• Passage for review:
——
DeBERTa He et al. (2021) is another improved BERT model that uses disentangled attention, i.e., four separate attention mechanisms considering the content and the relative position of each token, and an enhanced mask decoder, which explicitly considers the absolute position of the tokens. DeBERTa has been reported to outperform BERT and RoBERTa in several NLP tasks He et al. (2021).
Longformer Beltagy et al. (2020) extends Transformer-based models to support longer sequences, using sparse-attention. The latter is a combination of local (window-based) attention and global (dilated) attention that reduces the computational complexity of the model and thus can be deployed in longer documents (up to 4096 tokens). Longformer outperforms RoBERTa on long document tasks and QA benchmarks.
BigBird Zaheer et al. (2020) is another sparse-attention based transformer that uses a combination of a local (window-based) attention, global (dilated), and random attention, i.e., all tokens also attend a number of random tokens on top of those in the same neighborhood (window) and the global ones. BigBird has been reported to outperform Longformer on QA and summarization tasks.
Legal-BERT Chalkidis et al. (2020b) is a BERT model pre-trained on English legal corpora, consisting of legislation, contracts, and court cases. It uses the original pre-training BERT configuration. The sub-word vocabulary of Legal-BERT is built from scratch, to better support legal terminology.
CaseLaw-BERT Zheng et al. (2021) is another law-specific BERT model. It also uses the original pre-training BERT configuration and has been pre-trained from scratch on the Harvard Law case corpus,121212https://case.law/ which comprises 3.4M legal decisions from US federal and state courts. This model is called Custom Legal-BERT by Zheng et al. (2021). We call it CaseLaw-BERT to distinguish it from the previously published Legal-BERT of Chalkidis et al. (2020b) and to better signal that it is trained exclusively on case law (court opinions).
Hierarchical Variants Legal documents are usually much longer (i.e., consisting of thousands of words) than other text types (e.g., tweets, customer reviews, news articles) often considered in various NLP tasks. Thus, standard Transformer-based models that can typically process up to 512 sub-word units cannot be directly applied across all LexGLUE datasets, unless documents are severely truncated to the model’s limit. Figure 2 shows the distribution of text input length across all LexGLUE datasets. Even for Transformer-based models specifically designed to handle long text (e.g., Longformer, BigBird), handling longer legal documents remains a challenge.
——
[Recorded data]
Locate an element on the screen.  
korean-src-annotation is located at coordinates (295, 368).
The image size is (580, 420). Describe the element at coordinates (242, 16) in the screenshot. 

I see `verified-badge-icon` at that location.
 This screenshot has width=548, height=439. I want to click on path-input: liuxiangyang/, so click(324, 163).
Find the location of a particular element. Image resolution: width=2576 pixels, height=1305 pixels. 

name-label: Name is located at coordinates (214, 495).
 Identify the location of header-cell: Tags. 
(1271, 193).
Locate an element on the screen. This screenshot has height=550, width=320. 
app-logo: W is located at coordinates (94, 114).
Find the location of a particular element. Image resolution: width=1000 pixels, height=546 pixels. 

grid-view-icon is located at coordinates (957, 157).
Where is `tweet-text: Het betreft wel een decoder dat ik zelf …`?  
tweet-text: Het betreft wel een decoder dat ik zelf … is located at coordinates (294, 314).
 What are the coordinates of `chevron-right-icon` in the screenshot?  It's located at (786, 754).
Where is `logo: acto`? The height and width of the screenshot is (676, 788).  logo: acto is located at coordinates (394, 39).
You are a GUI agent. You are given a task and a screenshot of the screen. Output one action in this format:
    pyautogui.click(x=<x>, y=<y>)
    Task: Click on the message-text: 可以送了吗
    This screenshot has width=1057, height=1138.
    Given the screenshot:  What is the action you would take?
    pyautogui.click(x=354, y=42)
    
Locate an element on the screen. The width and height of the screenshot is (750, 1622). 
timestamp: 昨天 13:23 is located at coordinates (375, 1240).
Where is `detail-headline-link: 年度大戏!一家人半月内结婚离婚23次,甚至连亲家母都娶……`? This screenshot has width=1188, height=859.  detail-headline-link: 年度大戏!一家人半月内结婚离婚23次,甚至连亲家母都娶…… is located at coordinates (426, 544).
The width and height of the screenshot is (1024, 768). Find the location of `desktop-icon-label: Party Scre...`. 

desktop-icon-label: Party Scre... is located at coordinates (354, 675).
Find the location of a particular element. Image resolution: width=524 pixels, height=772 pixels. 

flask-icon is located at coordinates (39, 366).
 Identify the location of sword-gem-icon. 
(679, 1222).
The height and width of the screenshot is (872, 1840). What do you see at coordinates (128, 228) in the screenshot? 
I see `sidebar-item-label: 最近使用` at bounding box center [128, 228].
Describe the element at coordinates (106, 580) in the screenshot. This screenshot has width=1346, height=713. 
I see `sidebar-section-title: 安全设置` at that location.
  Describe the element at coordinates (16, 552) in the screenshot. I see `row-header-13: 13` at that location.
——
• What the task asks: Reproduce word for word the stretch of the passage on language models from "DeBERTa He et" through "and QA benchmarks.".

• Answer to the problem:
DeBERTa He et al. (2021) is another improved BERT model that uses disentangled attention, i.e., four separate attention mechanisms considering the content and the relative position of each token, and an enhanced mask decoder, which explicitly considers the absolute position of the tokens. DeBERTa has been reported to outperform BERT and RoBERTa in several NLP tasks He et al. (2021).
Longformer Beltagy et al. (2020) extends Transformer-based models to support longer sequences, using sparse-attention. The latter is a combination of local (window-based) attention and global (dilated) attention that reduces the computational complexity of the model and thus can be deployed in longer documents (up to 4096 tokens). Longformer outperforms RoBERTa on long document tasks and QA benchmarks.